Time Series Features

This node computes various time-series related features from a DataFrame containing transactional data.

Input

It takes a DataFrame with user, date, and optionally amount, item, and category columns.

Output

Returns the original DataFrame with new time-series feature columns appended.

Type

pyspark

Class

fire.nodes.fe.NodeTimeSeriesFeatures

Fields

Name

Title

Description

userCol

User ID Column

Column representing the user or entity ID.

dateCol

Date/Timestamp Column

Column representing the transaction date or timestamp.

amountCol

Amount Column

Column representing the transaction amount (optional).

itemCol

Item Column

Column representing the item purchased (optional).

categoryCol

Category Column

Column representing the transaction category (optional).

enable_days_since_last_transaction

Enable Days Since Last Transaction

Calculates the time elapsed since the user’s last transaction.

days_since_last_transaction_unit

Unit

Time unit for calculation.

enable_days_until_next_transaction

Enable Days Until Next Transaction

Calculates the time remaining until the user’s next transaction.

days_until_next_transaction_unit

Unit

Time unit for calculation.

enable_transaction_hour

Enable Transaction Hour

Extracts the hour from the transaction timestamp.

enable_transaction_day_of_week

Enable Transaction Day of Week

Extracts the day of the week from the transaction timestamp.

transaction_day_of_week_start

Week Start Day

Select the day to be considered as the start of the week (0).

enable_transaction_day_of_month

Enable Transaction Day of Month

Extracts the day of the month from the transaction timestamp.

enable_week_of_year

Enable Week of Year

Extracts the week of the year from the transaction timestamp.

enable_is_weekend

Enable Is Weekend

Creates a binary flag indicating if the transaction occurred on a weekend.

enable_is_month_start

Enable Is Month Start

Creates a binary flag if the transaction is at the start of the month.

month_start_days

Start Days

Number of days from the start of the month to consider.

enable_is_month_end

Enable Is Month End

Creates a binary flag if the transaction is at the end of the month.

month_end_days

End Days

Day of the month from which to consider the end (e.g., 28 for last 3 days of Feb).

enable_time_since_first_transaction

Enable Time Since First Transaction

Calculates the time elapsed since the user’s very first transaction.

time_since_first_transaction_unit

Unit

Time unit for calculation.

enable_time_of_day_bin

Enable Time of Day Bin

Categorizes transactions into ‘night’, ‘morning’, ‘afternoon’, and ‘evening’.

enable_season

Enable Season

Assigns a season (‘winter’, ‘spring’, ‘summer’, ‘autumn’) to each transaction based on the month.

enable_avg_time_between_txns

Enable Average Time Between Transactions

Calculates the average time between a user’s transactions.

avg_time_between_txns_unit

Unit

Time unit for calculation.

enable_rolling_transaction_count

Enable Rolling Transaction Count

Counts the number of transactions in a rolling window.

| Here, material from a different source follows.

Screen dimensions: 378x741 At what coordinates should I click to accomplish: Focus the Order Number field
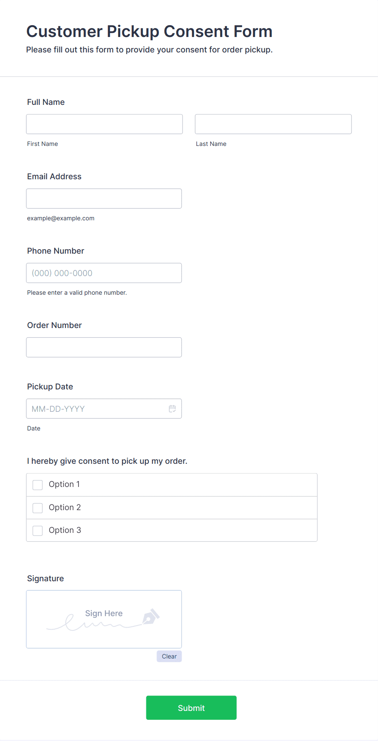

rolling_transaction_count_window

Window Size (days)

Window size for the rolling count.

enable_rolling_amount_mean

Enable Rolling Amount Mean (Required field : Amount)

Computes a rolling average of transaction amounts over a defined window

rolling_amount_mean_window

Window Size (days)

Window size for the rolling mean.

enable_days_since_last_same_item

Enable Days Since Last Same Item (Required field : Item)

Calculates time since the last purchase of the same item

days_since_last_same_item_unit

Unit

Time unit for calculation.

enable_days_since_last_same_category

Enable Days Since Last Same Category (Required field : Category)

Calculates time since the last purchase in the same category.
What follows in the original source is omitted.